**TEXT PASSAGE**
----------
I am taking the time this morning to blog about an important piece of legislation for Infertility patients that needs a co-sponsor in the Senate. This legislation was introduced by Senator Gillibrand of New York and proposes a tax credit for those who undergo assisted reproductive treatments. Here is the gist of the legislation and what you can do to help pasted from the Facebook page "The Family Act of 2011" (please visit & like, FB members!):
On May 12, 2011, legislation was introduced into Congress that, if passed, will establish a tax credit to improve access to medical treatment for infertility, which affects millions of people in the United States i. This important legislation could help those who might not otherwise be able to have children, build families of their own through in vitro fertilization (IVF) if indicated as a course of action.
The Family Act of 2011 is the first tax credit introduced in Congress to support those seeking to build a family through medical treatment for infertility. It was introduced to the Senate by Senator Kirsten Gillibrand (D-NY) in an effort to reduce the considerable cost barriers that infertile couples face.
----------
**INFORMATION SHOWN**

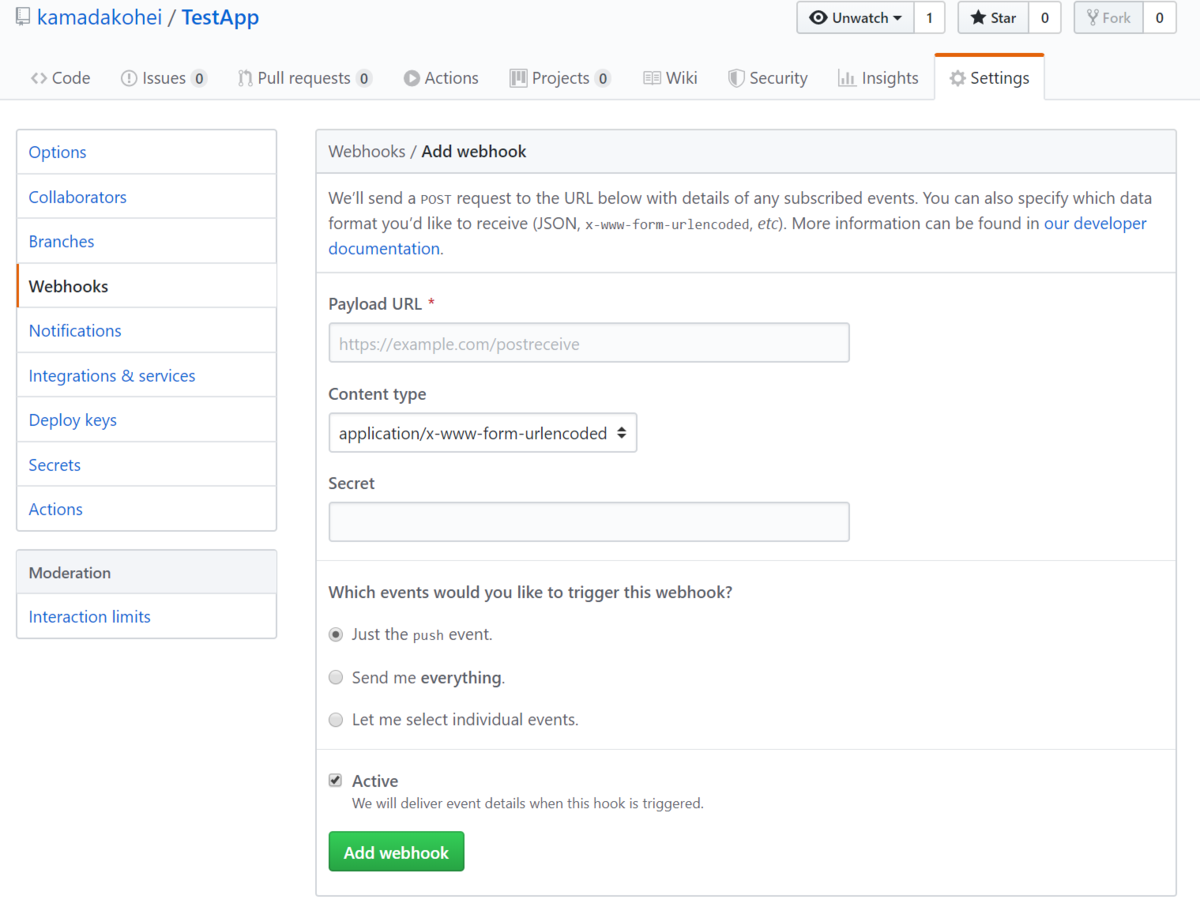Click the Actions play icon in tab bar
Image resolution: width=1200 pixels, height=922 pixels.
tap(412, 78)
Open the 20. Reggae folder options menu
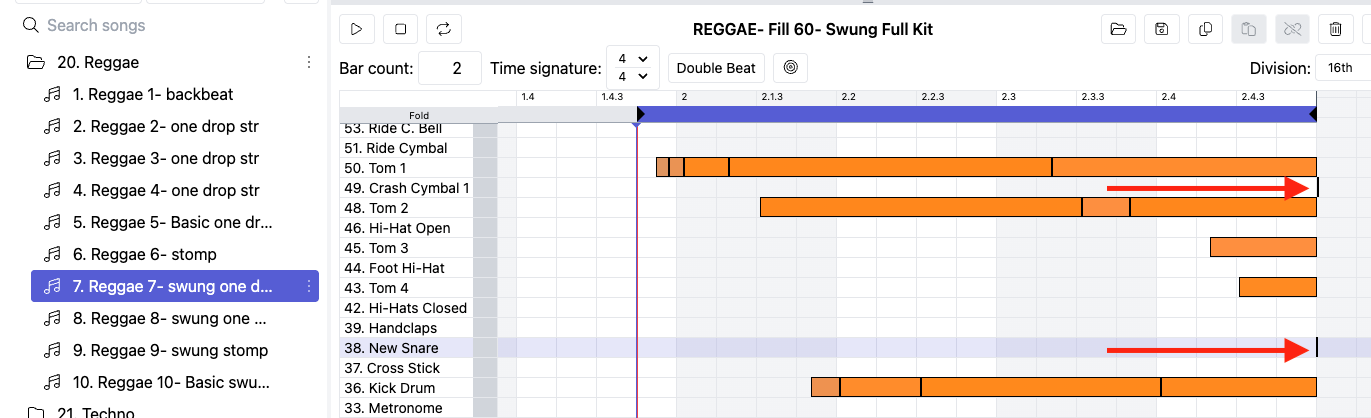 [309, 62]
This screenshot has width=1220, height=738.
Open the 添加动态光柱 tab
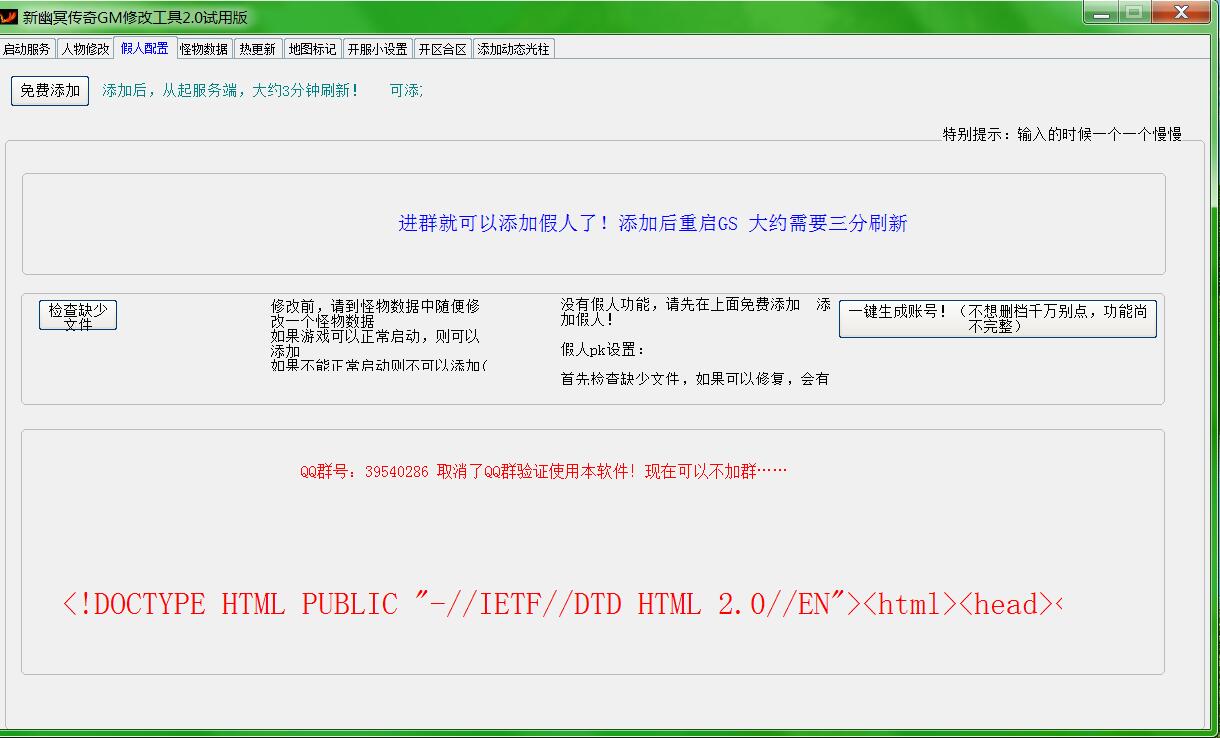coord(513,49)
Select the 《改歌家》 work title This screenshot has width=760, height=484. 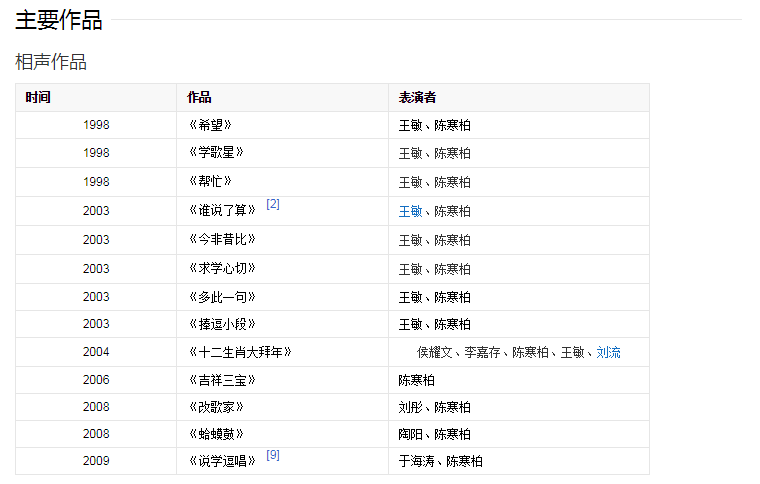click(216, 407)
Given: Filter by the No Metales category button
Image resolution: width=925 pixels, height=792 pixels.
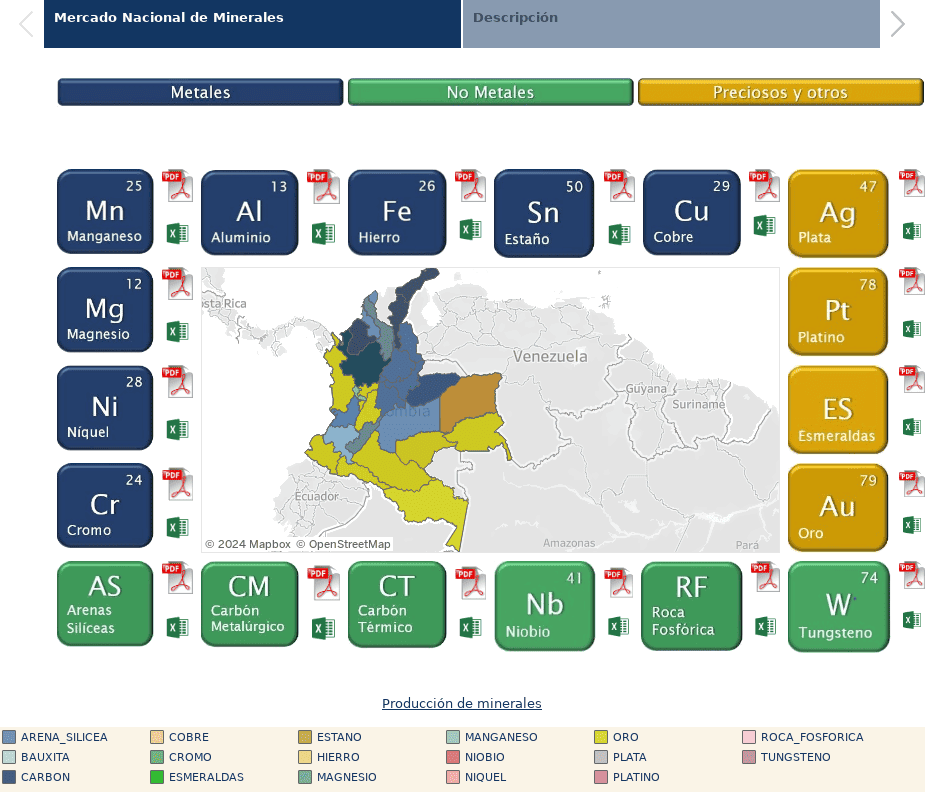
----------
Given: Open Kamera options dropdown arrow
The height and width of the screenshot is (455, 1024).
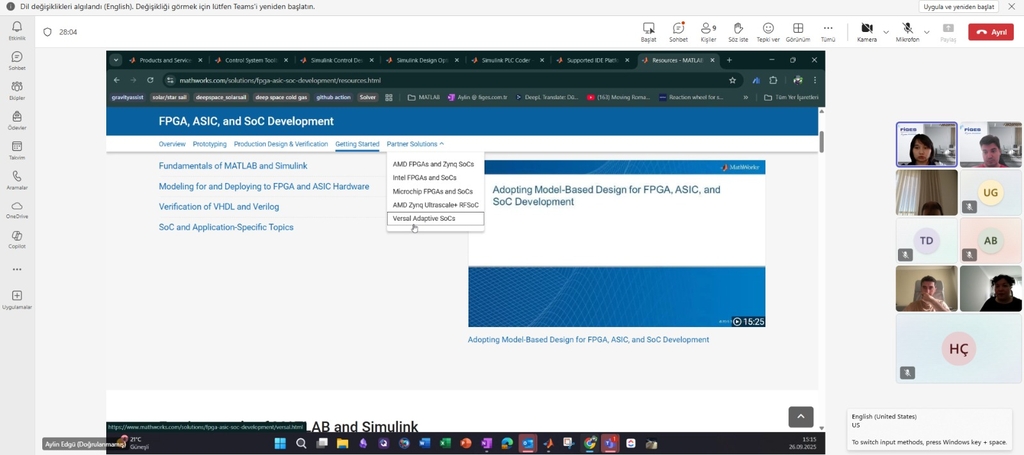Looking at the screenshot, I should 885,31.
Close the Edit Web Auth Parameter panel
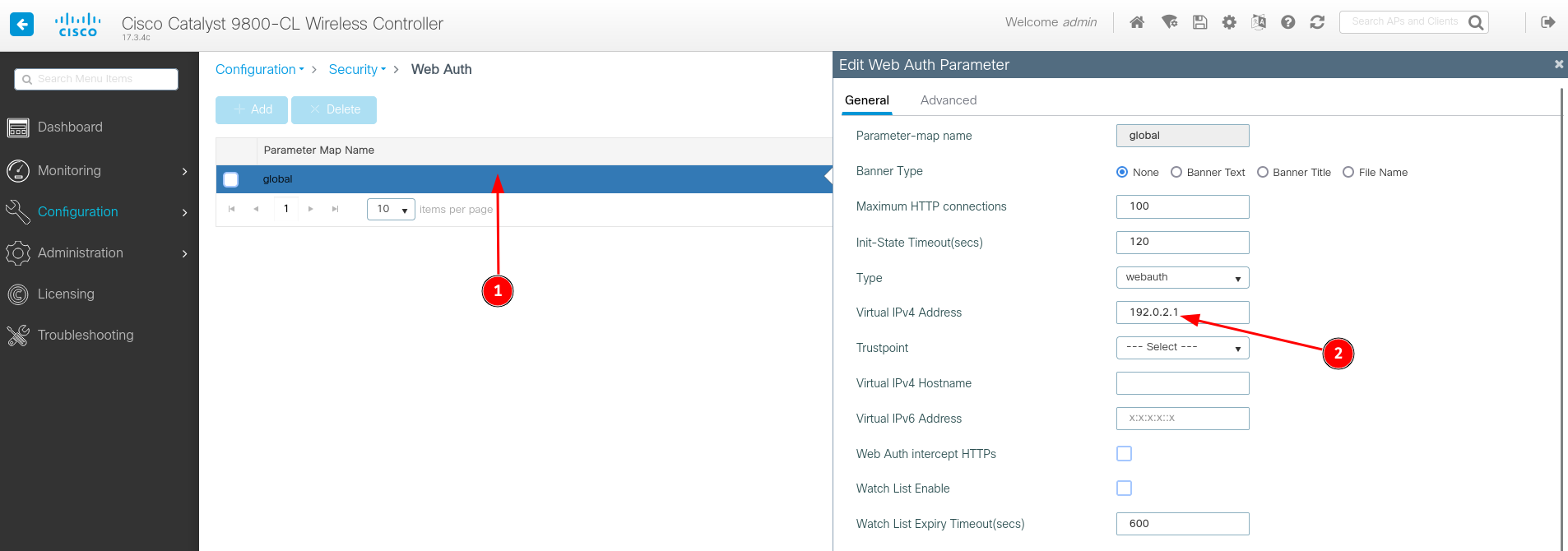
----------
**BRIEF**
Pick up the blog post on the Family Act of 2011 infertility tax credit and keep writing from its final sentence.

**EXPECTED ANSWER**
The American Society of Reproductive Medicine (ASRM) lists the average price of one in vitro fertilization (IVF) cycle in the U.S. to be $12,400.i For the majority of patients seeking treatment for infertility, costs for assisted reproductive technology, such as IVF, are paid for-out-of-pocket and not a covered benefit under group or individual health insurance policies. Only 15 states have passed laws requiring that insurance policies cover or offer to cover some level of infertility treatment.
With new U.S. healthcare costs continually rising and new coverage mandates in place as a result of the new healthcare reform law, it is more important than ever to establish tax and economic policies that are supportive of families.
If you would like to contact your Congressman to voice your support of the Family Act, go to http://bit.ly/lsFfKx.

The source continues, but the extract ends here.